Scripts must pass two tests before Hawes accepts a job: a bathtime read and Macfadyen’s approval. “We always read scripts for each other,” she says. “He’s got great taste, as we know. It’s like a novel – you can tell if you’re hooked within the first 30 pages. If the bathwater’s gone cold around me, then I’m in.” As her career progresses, she’s taking more risks: “The whole point of this job is to make your heart beat faster. The further you venture outside your comfort zone, the more exciting it is.”
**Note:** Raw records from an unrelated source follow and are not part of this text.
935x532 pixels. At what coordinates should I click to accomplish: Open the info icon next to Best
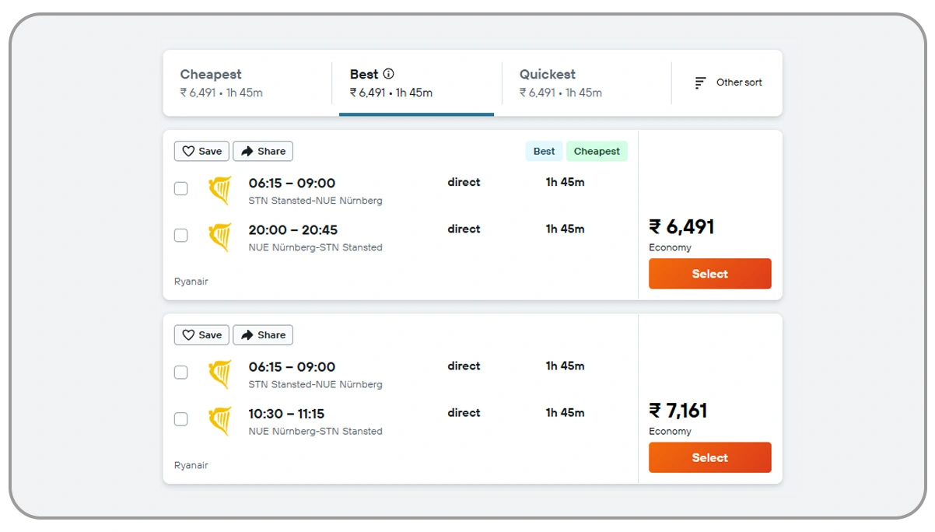pos(387,74)
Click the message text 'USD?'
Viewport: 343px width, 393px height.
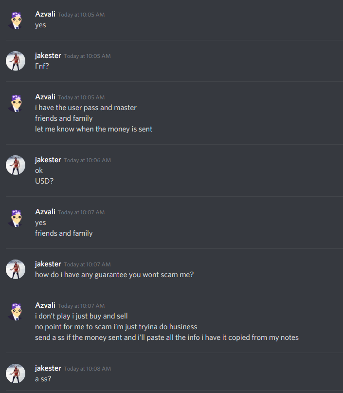pyautogui.click(x=44, y=181)
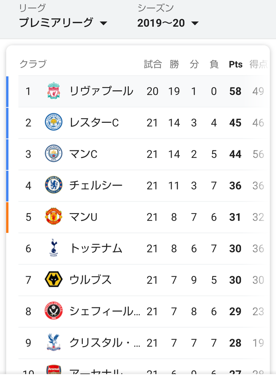Click the Liverpool club crest icon

coord(53,91)
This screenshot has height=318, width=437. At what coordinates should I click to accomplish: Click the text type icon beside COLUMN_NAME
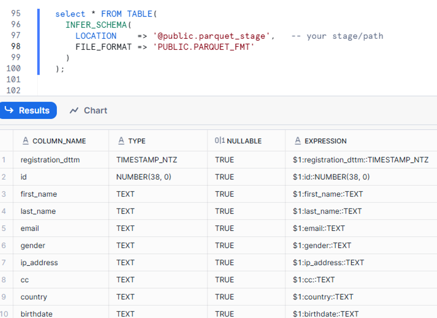click(x=25, y=141)

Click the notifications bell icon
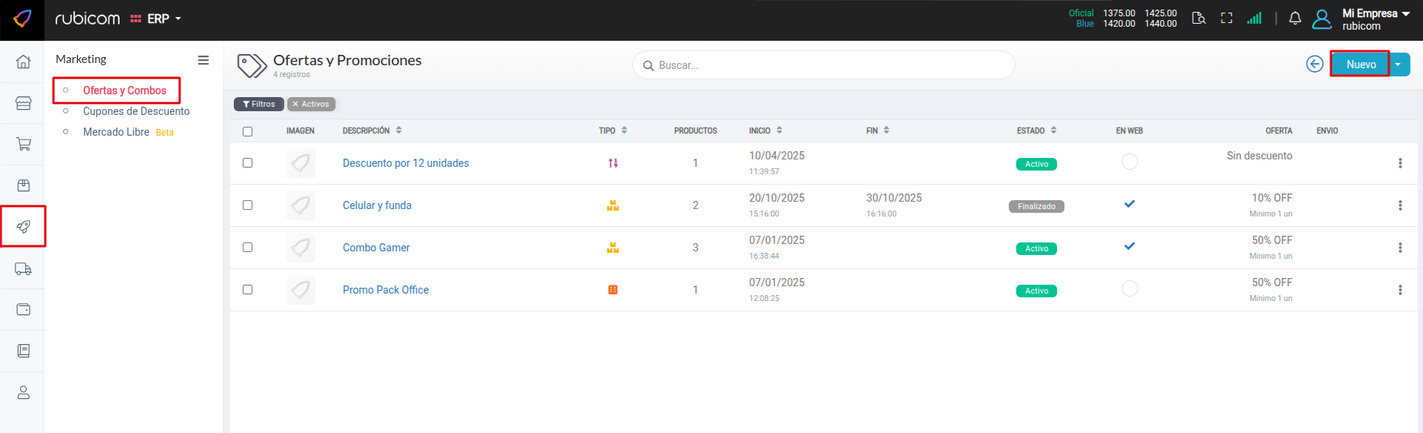point(1295,19)
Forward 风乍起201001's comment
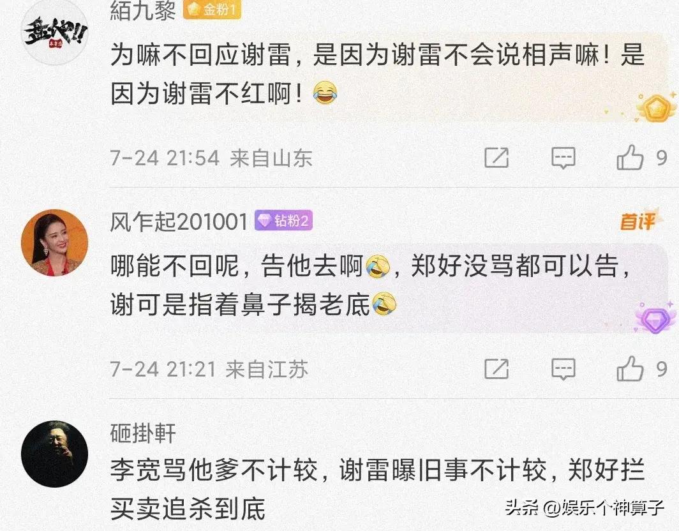Image resolution: width=679 pixels, height=531 pixels. coord(496,369)
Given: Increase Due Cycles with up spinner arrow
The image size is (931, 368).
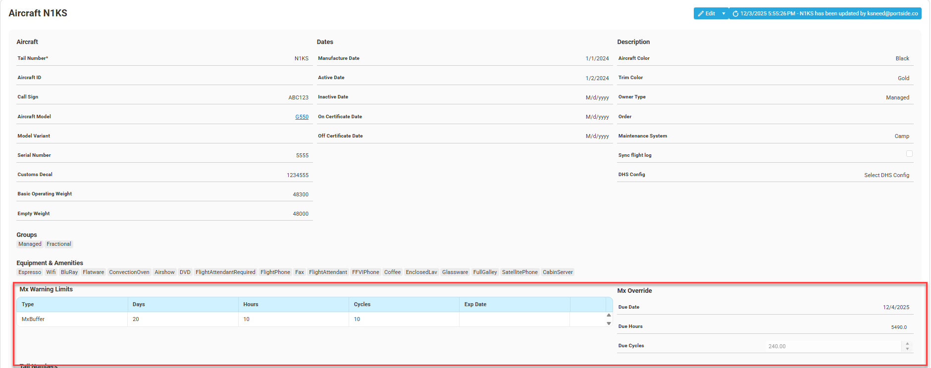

She has a reputation for keeping in touch with former castmates, setting up WhatsApp groups when filming wraps. “There’s an active Durrells group chat. We have a Sylvia Young classmates one, with Emma Bunton and Kellie Bright. There’s even a Spooks one [she and Macfadyen met on the set of the 00s MI5 drama]. We saw David [Oyelowo, their co-star] last year in LA and fell straight back into being a bunch of giggling idiots. Nothing really changes.”
She and Macfadyen recently celebrated their 20th wedding anniversary. What was it like watching him have the worst marriage ever in Succession? She laughs. “I actually think ours in Stonehouse [the couple co-starred in a drama about politician John Stonehouse, who faked his own death in 1974] was on a par, as far as toxic marriages go. It was extraordinary to watch the Succession phenomenon. My closest experience would be Bodyguard. It’s exciting to be in the thing that everyone’s talking about. We went to see Sarah [Snook, who played Tom’s wife Shiv] in The Picture of Dorian Gray in the West End. It was funny seeing people’s reactions to Matthew being in the audience and her being on stage. They were doing double takes, like ‘What’s going on?’”
Hawes was such a Succession fan, she’d be tempted to eavesdrop on secret script meetings. “I’ve got fond memories of Matthew doing read-throughs or being told what was happening in the next season over these high-security Zooms. He’d close himself away in another room but I’d be on the other side of the door, half-hearing things. People truly loved that show. I don’t know if it can be replaced. There’s a Succession-shaped hole on TV.”
Her current addiction is Clarkson’s Farm. “I wasn’t sure it would be for me but we started watching it and couldn’t stop. Whether or not you’re a fan of Mr Clarkson, he’s incredibly entertaining and it opens your eyes to what farmers are contending with. It’s also really moving. I mean, Gerald! We were actually in bed watching it on New Year’s Eve, well and truly asleep when the clock struck. There’s an insight into our rock’n’roll lifestyle.”
She laughs at them being dubbed a “showbiz power couple” by the press. “People like to label things. We just find it funny. A power couple, watching Clarkson’s Farm with two fluffy poodles and a bowl of nuts – that’s us.”
Miss Austen is on BBC One and iPlayer in February.